Australian physician, author, and anti-nuclear advocate (born 1938)

Helen Mary Caldicott (born 7 August 1938) is an Australian physician, author, and anti-nuclear advocate. She founded several associations dedicated to opposing the use of nuclear power, depleted uranium munitions, nuclear weapons, nuclear weapons proliferation, and military action in general.

==Early life and education==
Helen Caldicott was born on 7 August 1938, in Melbourne, Australia, the daughter of factory manager [Theo] Philip Broinowski and Mary Mona Enyd (Coffey) Broinowski, an interior designer. She attended public school, except for four years at Fintona Girls' School at Balwyn, a private secondary school. When she was 17, she enrolled at the University of Adelaide medical school and graduated in 1961 with a MBBS degree. In 1962, she married William Caldicott, a paediatric radiologist who has since worked with her in her campaigns. They have three children, Philip, Penny, and William Jr.

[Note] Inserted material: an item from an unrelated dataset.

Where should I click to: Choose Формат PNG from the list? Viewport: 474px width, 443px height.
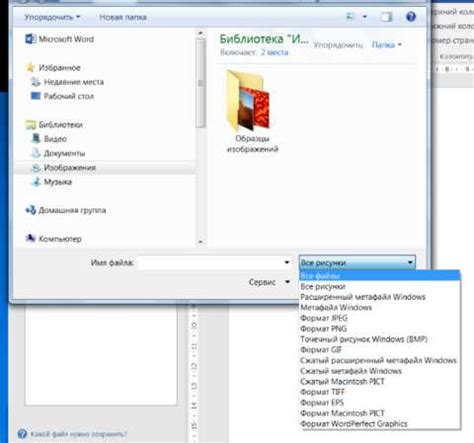pyautogui.click(x=323, y=329)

Caldicott and her husband moved to Boston, Massachusetts in 1966 and she entered a three-year fellowship in nutrition at Harvard Medical School. Returning to Adelaide in 1969, she accepted a position in the renal unit of Queen Elizabeth Hospital. In the early 1970s, she completed a year's residency and a two-year internship in paediatrics at the Adelaide Children's Hospital to qualify as a paediatric physician so she could legitimately establish the first Australian clinic for cystic fibrosis at the Adelaide Children's Hospital. The clinic now has the best survival rates in Australia. In 1977, she joined the staff of the Children's Hospital Medical Center in Boston as an instructor in paediatrics. She taught paediatrics at the Harvard Medical School from 1977 to 1980.

==Anti-nuclear activism==

===Early activity===

Caldicott at the San Francisco Public Library

Caldicott's interest in nuclear issues was sparked when she read the 1957 Nevil Shute book On the Beach, a novel about a nuclear holocaust set in Australia.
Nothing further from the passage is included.